But you don't use Azure do you? Large files are handled differently pr backend...
And also I don't think regular transfer chunking is the same as parting (to overcome inherent backend limitations).
Rclone already does transfer chunking but I think that is basically like a "resume" that writes to the same destination. In that case the server should be able to make a hash.
I think "parting" (but also called chunking depending on where you read) means you actually save to multiple files to overcome a max-size limit. In that case the server often/always(?) can't make a hash for the entire thing.
This new backend does that I believe: https://tip.rclone.org/chunker/
Besides, even if you can't get a hash on the entire file if it needs to be split, you can still hash each part and make sure they arrive unmolested. That should equally guarantee that the full file is also correct. If that logic is implemented in that backend I don't know, but it would make sense if it were. I don't see any big obstacle to doing that.
Take all of that with a gran of salt and you may have to get NCW to verify. My understanding is not complete on this topic.
Finally, don't be so paranoid. The transport-layer has basic error-detection already. the odds of there being an in-flight corruption that can't be detected except for a full hash is pretty darn low from a mathematical/statistic perspective. hashes have many utilities, but I wouldn't say they are required to have stable and error-free transfers. Not unless it's truly mission-critical data.
I'm pretty sure this is what normally happens, for all "normal" files - ie. the ones that do not need special handling due to size limitations. That's where hashing stuff becomes a little trickier.
On Gdrive which I use, the max size is very large, so all those hashes should be generated by the server (presumably calculated in a rolling fashion as they are received).
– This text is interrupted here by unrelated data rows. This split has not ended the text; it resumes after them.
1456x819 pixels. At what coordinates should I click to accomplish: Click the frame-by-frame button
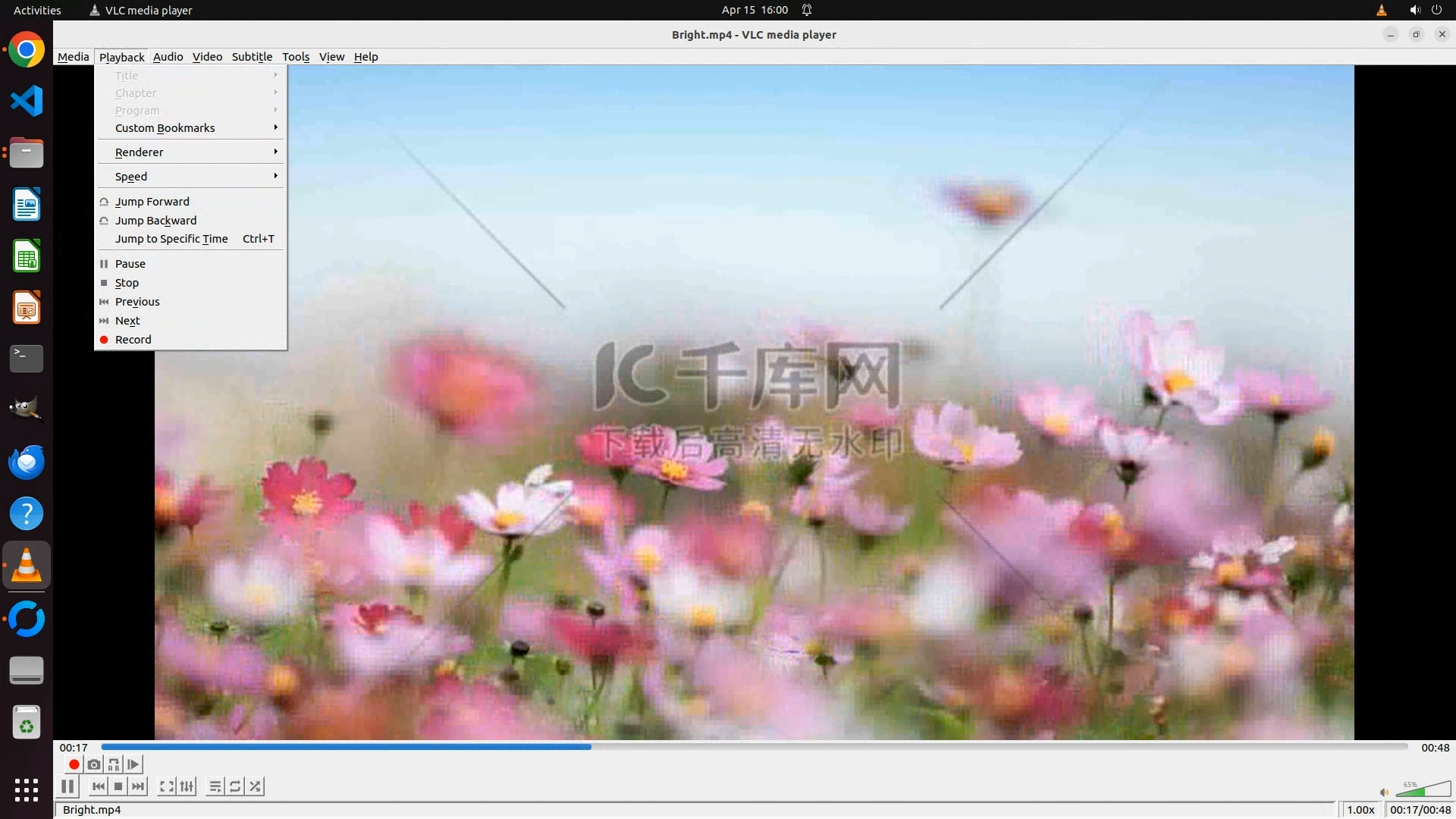[133, 764]
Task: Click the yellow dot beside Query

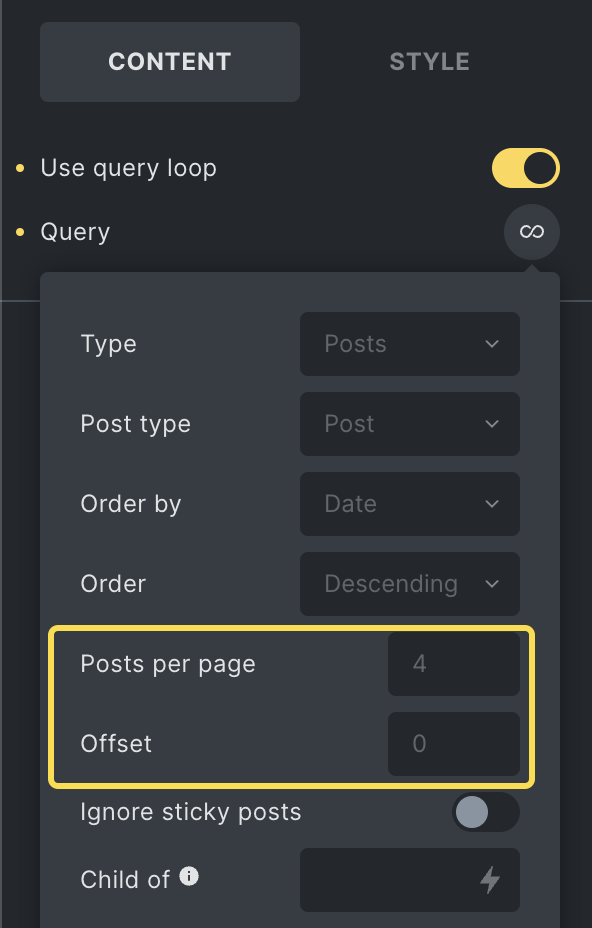Action: pos(20,232)
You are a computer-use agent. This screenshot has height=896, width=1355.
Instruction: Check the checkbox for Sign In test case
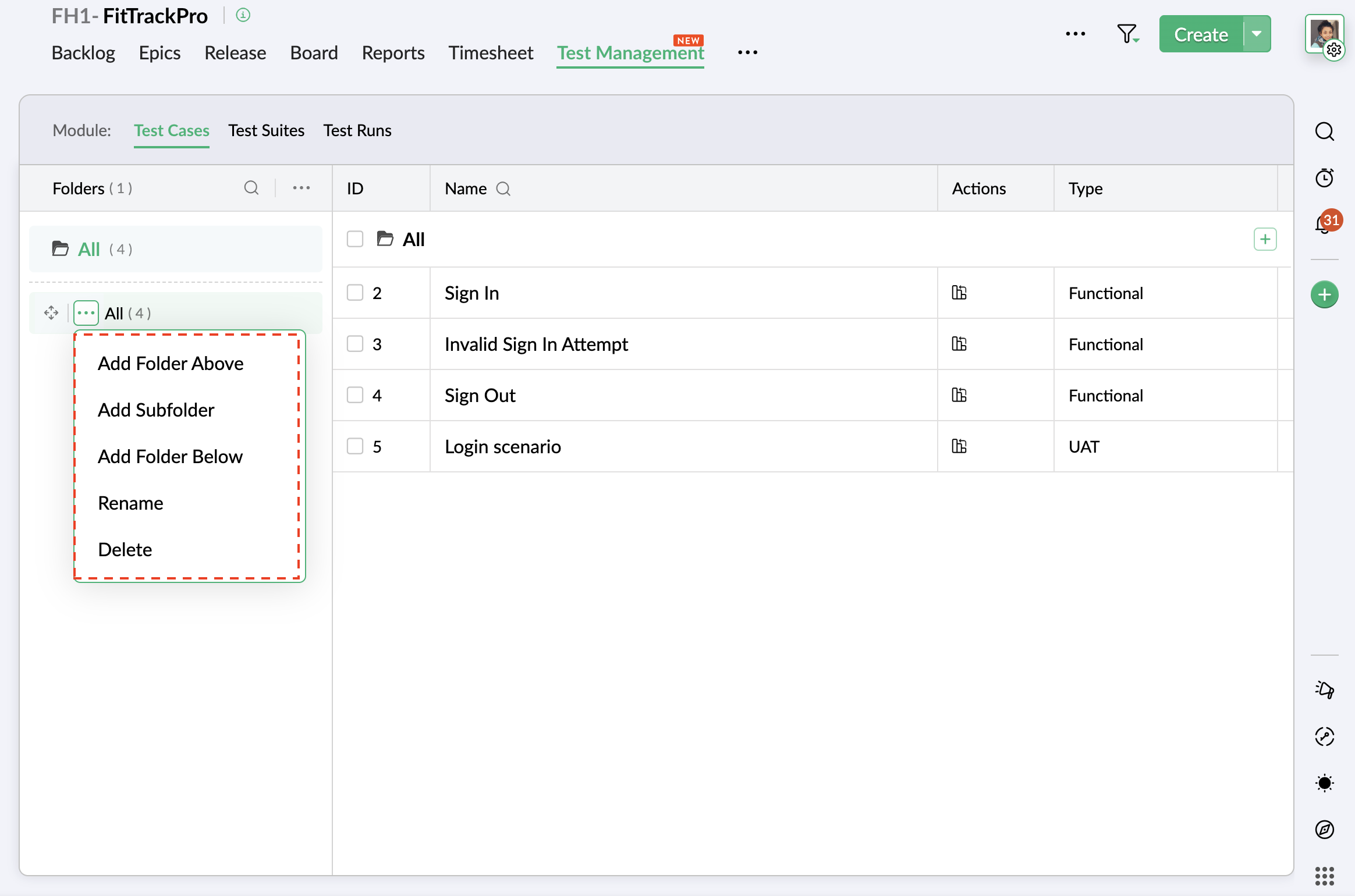354,293
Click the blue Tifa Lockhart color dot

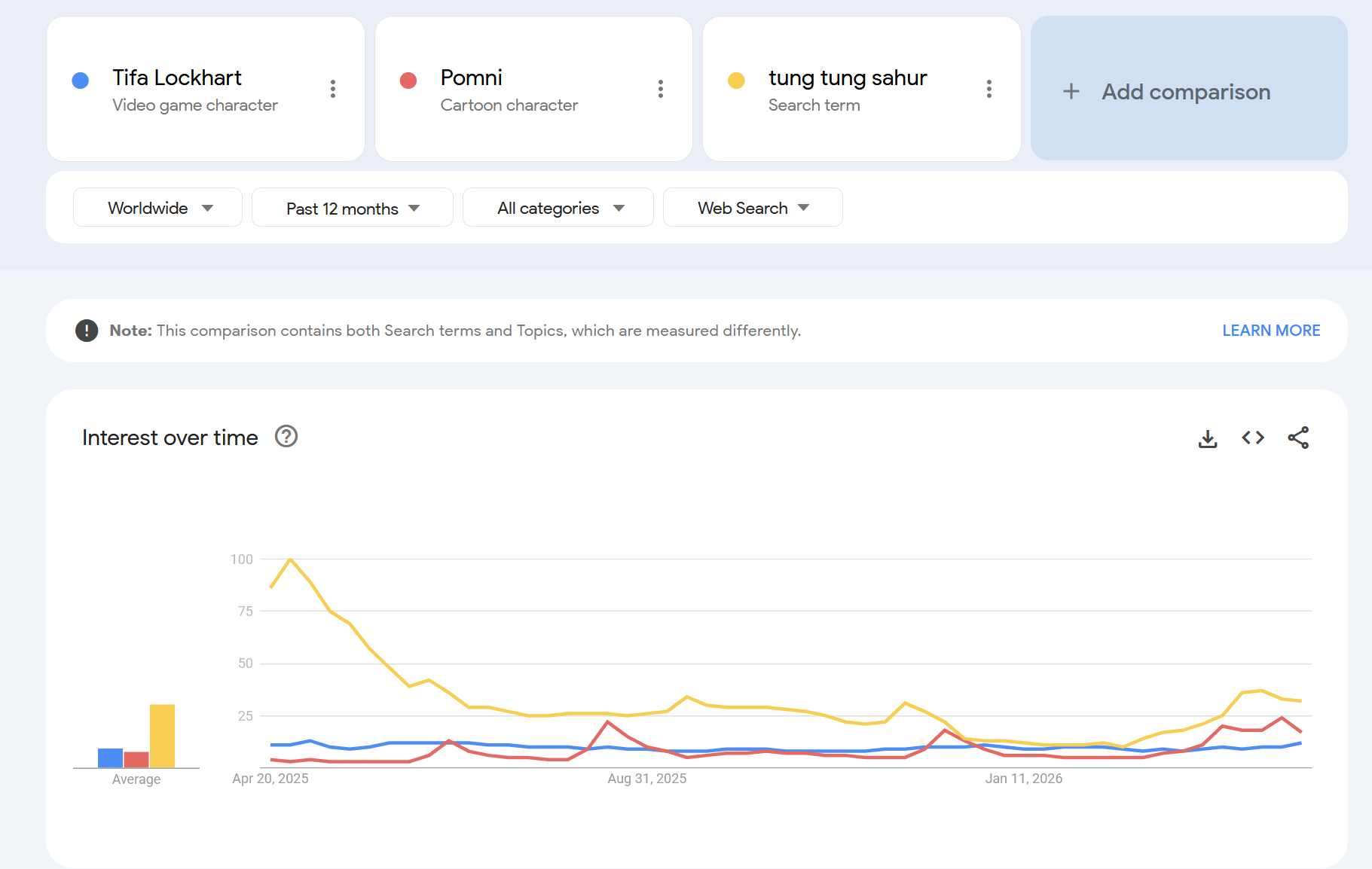81,81
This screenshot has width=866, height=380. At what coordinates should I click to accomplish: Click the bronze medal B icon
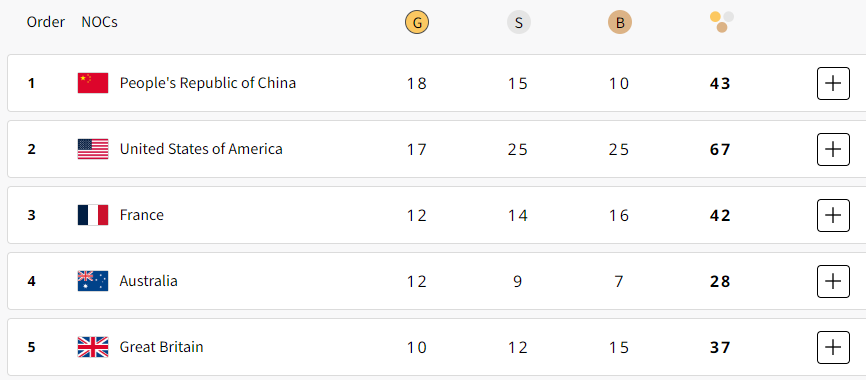(620, 23)
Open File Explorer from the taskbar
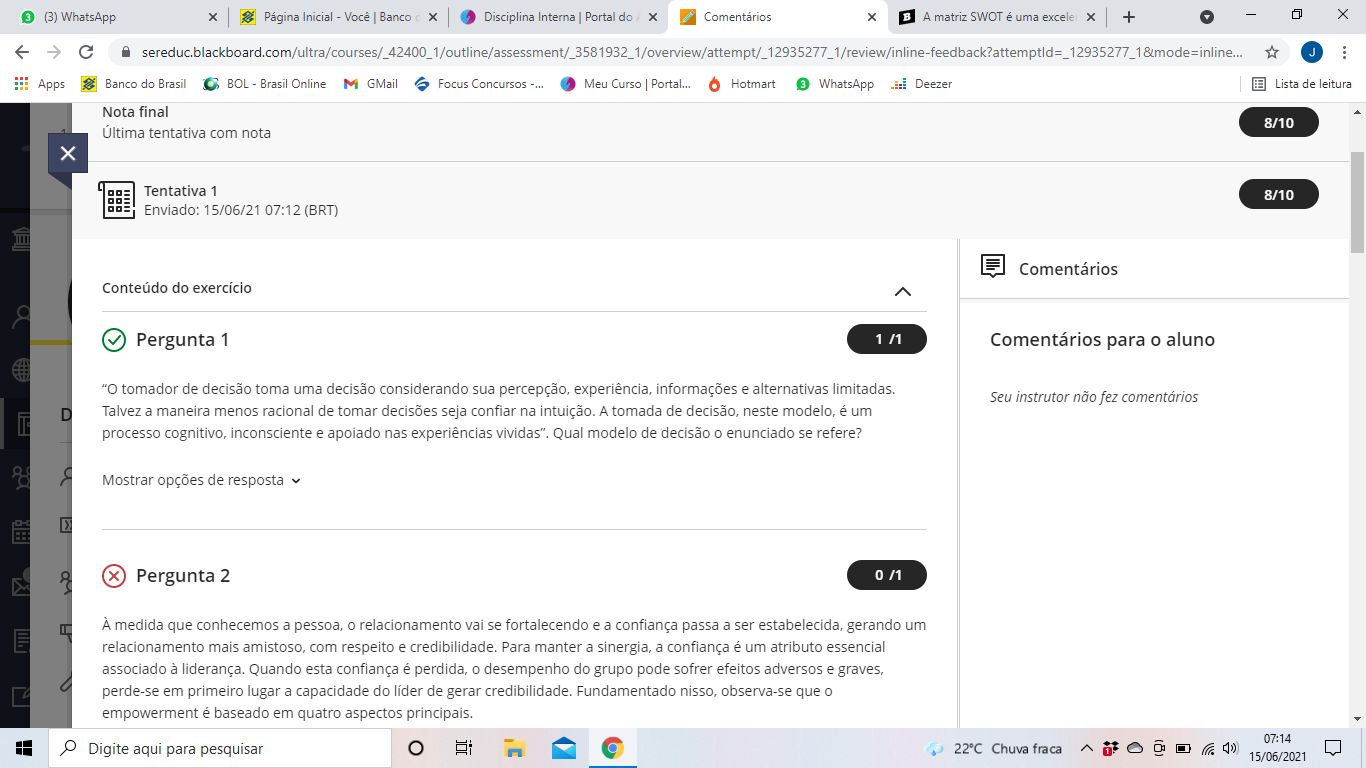Screen dimensions: 1366x768 click(514, 748)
This is generally how filesystems which include hashing metadata work - and that's basically what cloud-backends use. (it's not common in end-user systems but you could run it even on a Windows system if you were willing to use a different filesystem).
Once the file is uploaded, the other side calculates a md5 on the file and stores it.
It compares the local md5 to the remote md5 on the provider so if they match, it's the same file.
If you read a bit further down, you can use --download and compare the file all the way.
If you supply the --download flag, it will download the data from both remotes and check them against each other on the fly. This can be useful for remotes that don’t support hashes or if you really want to check all the data.
but as per this: MD5 sums are only uploaded with chunked files if the source has an MD5 sum. This will always be the case for a local to azure copy
to me, rclone takes the md5 of the local file and turns that into a metadata of the remote file.
we could imagine a bug in rclone that miscalculates the md5 of the local file and turns that into a md5 metadata of the remote file and in that case, we have no way to know the md5 of the real remote file.
But this is a spesific exception to Azure as I noted, not the general rule. It's specifically under the "limitations" section for the azure backend. You're on Wasabi aren't you, so is this even relevant to you?
As both me and Ani have already said - the normal way is that the hash for the transferred file is generated on the server-side. You then compare it to local-side. If they match they must be bit-identical.
EDIT: If the question is spesific to Azure (which hasn't really been clear), then I can't really tell you any more than what the documentation states. The phrasing would seem to indicate that it does copy the metadata from local - presumably due to some technical limitation of Azure.
Any other backend that does not specifically list it as a limitation... ie. most of them.
The limitation may be due it being a blob-type storage. Do we have any more of those in the backend-list? May be worth checking if that is a thing.
And of course, Azure will do this too for non-chunked files. The limitation is spesific to chunking according to the docs.
This. AKA server-side.
I'm not sure why you refuse to trust me on this - this is how it's normally done UNLESS there are spesific limitations and workarounds needed (typically to work around some maximum file-size restriction in either the file-system or the backend servers).
I guess you have to either trust that the backend implementors will note such limitations when they exist - or else do some research on your own and verify that the systems a given provider candidate use can support a true max-filesize (ie. without parting) that is above what you realistically require. If they do then they should never need to do any workarounds related to this.